Drizzt looked to Catti-brie and the young woman nodded her agreement.
"What are you thinking?" Regis wanted to know.
"The crystal shard," Catti-brie replied.
They searched Stumpet carefully then, and subsequently went to her private quarters, tearing the place apart. Bruenor called for another of his priests, one who could detect magical auras, but the enhanced scan was similarly unsuccessful.
Not long after, they left Stumpet with the priest, who was trying an assortment of spells to awaken or at least comfort the
zombielike dwarf. Bruenor expanded the search for the crystal shard to include every dwarf in the mines, two hundred industrious fellows.
Then all they could do was wait, and hope.
Bruenor was awakened late that night by the priest, the dwarf frantic that Stumpet had just walked away from him, was walking right out of the mines.
"Did ye stop her?" Bruenor was quick to ask, shaking off his grogginess.
"Got five dwarves holding her," the priest answered. "But she just keeps on walkin, trying to push past 'em!"
Bruenor roused his three friends and together they rushed for the exit to the mines, where Stumpet was still plodding, bouncing off the fleshy barricade, but stubbornly walking right back into it.
"Can't wear her out, can't kill her," one of the blocking dwarfs lamented when he saw his king.
"Just hold her then!" Bruenor growled back.
Drizzt wasn't so sure of that course. He began to sense something here, and figured that it was more than coincidence. Somehow, the drow had the feeling that whatever had happened to Stumpet might be related to his return to Icewind Dale.
He looked to Catti-brie, seeing by her return gaze that she was sharing his feelings.
"Let us pack for the road," Drizzt whispered to Bruenor. "Perhaps Stumpet has something she wishes to show us."
Before the sun had begun to peek over the mountains in the east, Stumpet Rakingclaw walked out of the dwarven valley, heading north across the tundra, with Drizzt, Catti-brie, Bruenor, and Regis in tow.
Just as Errtu, watching from the scrying room of Cryshal-Tirith, had planned.
The fiend waved a clawed hand and the image in the mirror grew gray and indistinct, then washed away altogether. Errtu then went up into the tower's highest level, the small room in which the crystal shard hung, suspended in midair.
Errtu felt the curiosity of the item, for the fiend had developed quite an empathetic and telepathic bond with Crenshinibon. It sensed his delight, the fiend knew, and it wanted to know the source.

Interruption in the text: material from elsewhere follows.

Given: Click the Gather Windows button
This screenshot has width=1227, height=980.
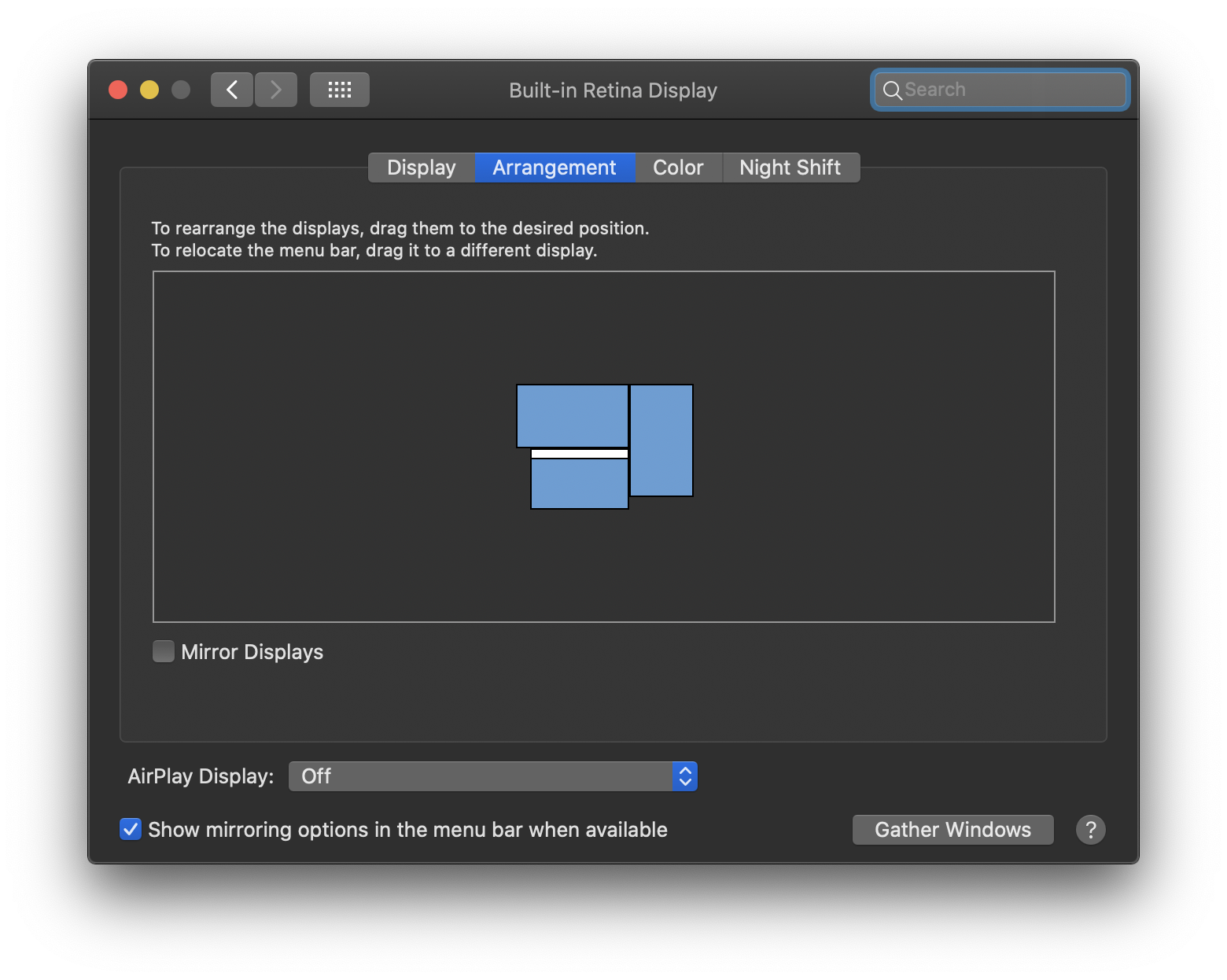Looking at the screenshot, I should [x=952, y=829].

Errtu snickered at it and flooded the item with a barrage of incongruous images, defeating its mental intrusions.
Suddenly the fiend was hit with a shocking intrusion, a focused line of Crenshinibon's will that nearly tore the story of Stumpet from his lips. It took every ounce of mental energy the mighty balor could manage to resist that call, and even with that, Errtu found that he had not the strength to leave the room, and knew that he could not resist for long.
"You dare …" the fiend gasped, but the crystal shard's attack was undiminished.
Errtu continued a blocking barrage of meaningless thoughts, knowing his doom if Crenshinibon read his mind at that time. He gingerly reached around his hip, taking a small sack that he kept hooked and hanging from the lowest claw of his leathery wings.